Mr Sharpe - Are you willing to see more power vested with the Deputy PostmastersGeneral, and the Central Office practically abolished ?

Mr THOMAS - No, I am not. There has been a good deal of talk about giving more power to the Deputy PostmastersGeneral, and I am in favour of vesting them with a good deal of power. But I think they have already got all the power that they have asked for. At the Conference in Tasmania I asked the Deputy Postmasters-General what power they wanted. They told me, and practically I gave them all they asked for. I should like to know, also, what the honorable member means by the Central Administration ? I do not know what is in the honorable member's mind; but no man would be happier in this House than the PostmasterGeneral if all the work were left to his Deputies, so that no honorable member could bother him. But what member of Parliament is anxious to hand over more power to the Deputy Postmasters-General, and leave the position such that we should not have the right to come to the PostmasterGeneral with suggestion or request ?

Mr Riley - He would not be PostmasterGeneral at all then.

Mr THOMAS - Well, he might draw the salary. There must be a central authority, if only to interpret the Act of Parliament. Sometimes it is possible to read an Act of Parliament in one or two ways. I recall the occasion when I was piloting through the Bill establishing the penny post here. In answer to a very urgent and able request from the honorable member for Darling, who is now Postmaster-General, I conceded a point about " books published and printed in Australia."

Mr Spence - I led you astray there.

Mr THOMAS - This is now in the Act, and nearly every Deputy PostmasterGeneral reads the reference in a different way, so that it is necessary to have one authority to decide between conflicting readings of a section. Mr. Groom. - It is like the definition of newspaper.

Mr THOMAS - Exactly.

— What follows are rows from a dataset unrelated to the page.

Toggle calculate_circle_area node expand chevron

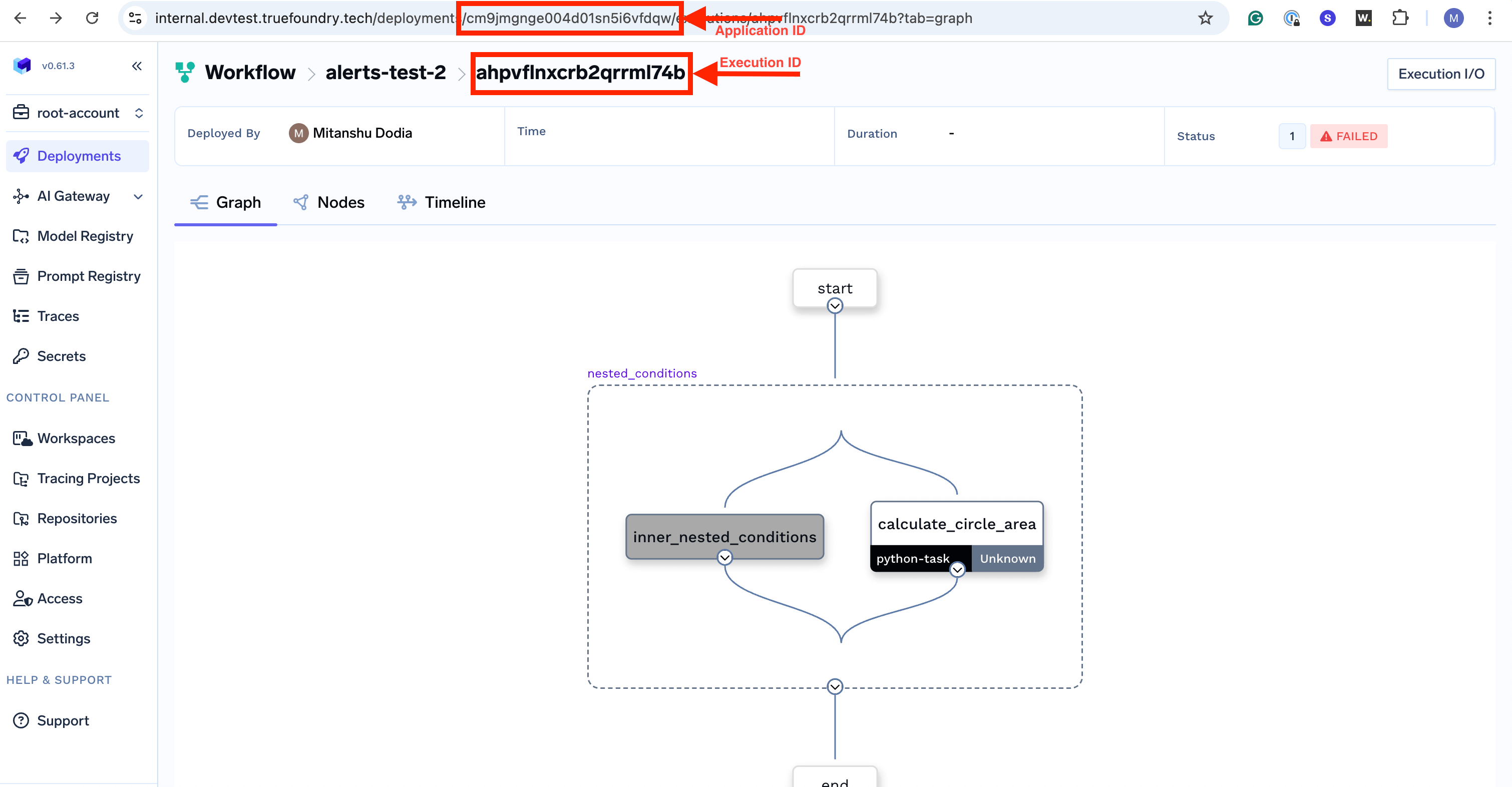(957, 569)
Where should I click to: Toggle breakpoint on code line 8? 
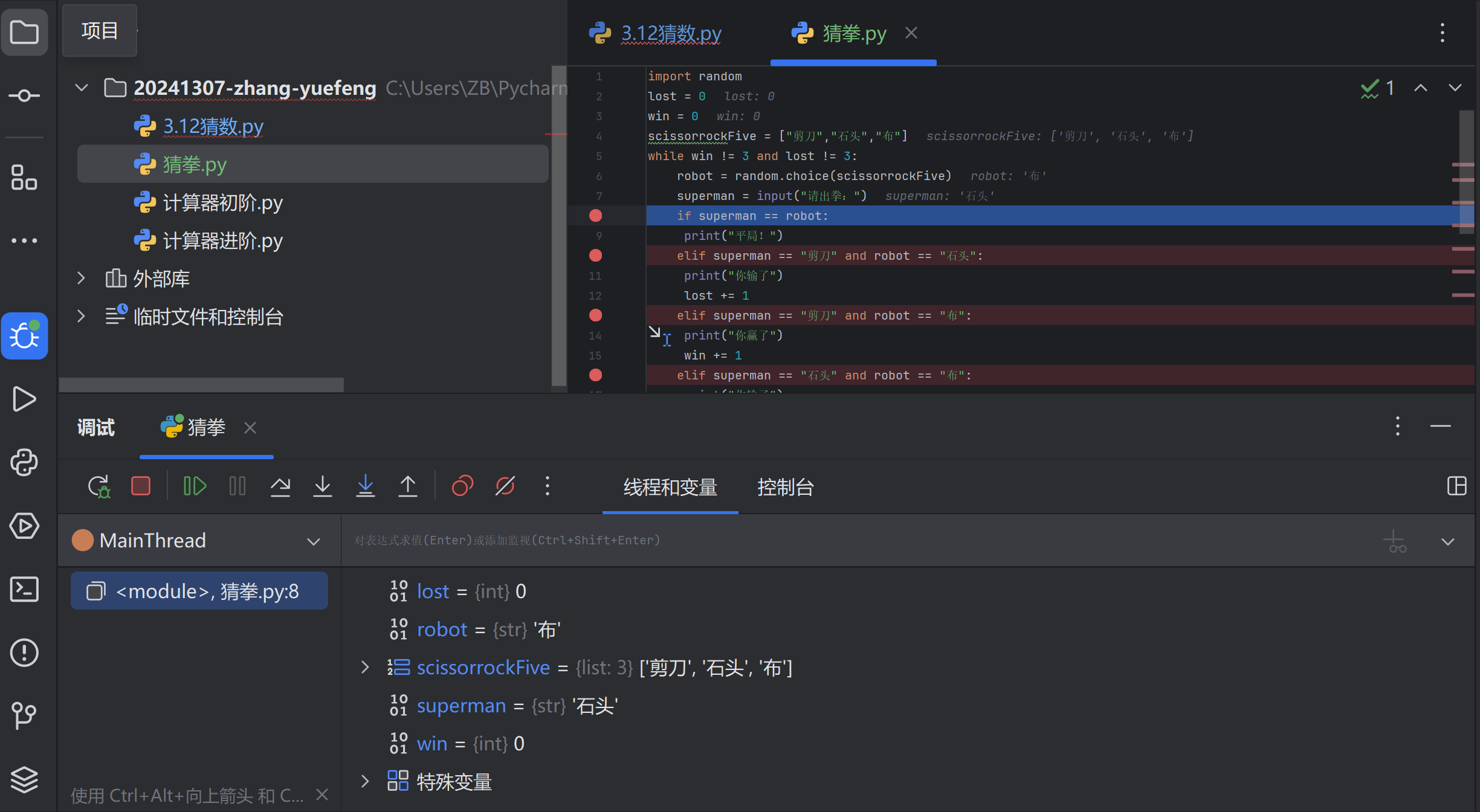[595, 216]
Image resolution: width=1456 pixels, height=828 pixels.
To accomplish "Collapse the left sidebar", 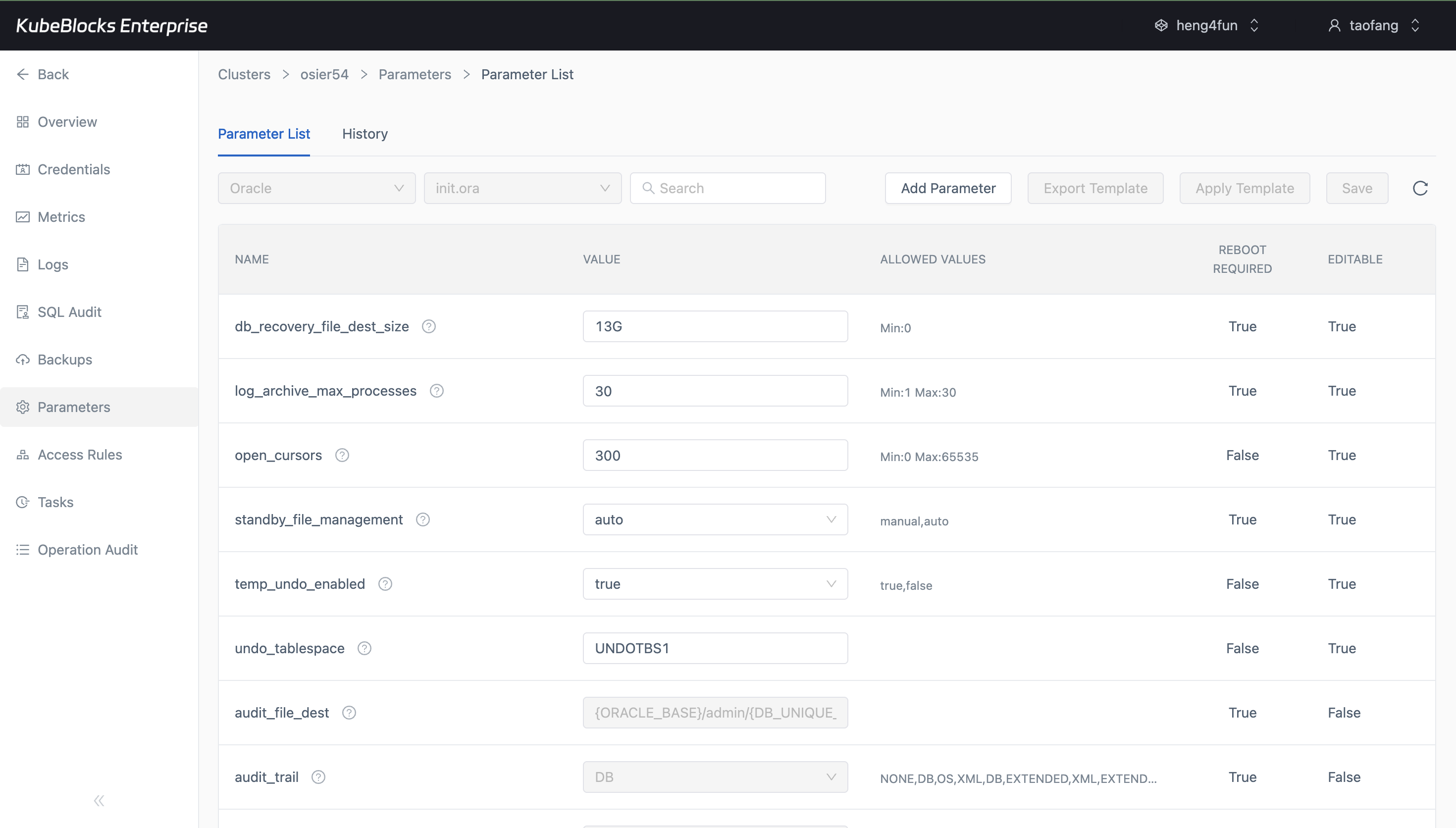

I am in favour of giving the Deputy PostmastersGeneral great responsibilities; but I think they have already got as much power as it is desirable to give them. I am inclined to think that the difficulty is that we do not back up our Deputy Postmasters-General as we should. A Deputy Postmaster-General who knows that he is likely to have his suggestions turned down is not calculated to act with the same amount of vim that he would possibly show were the situation otherwise.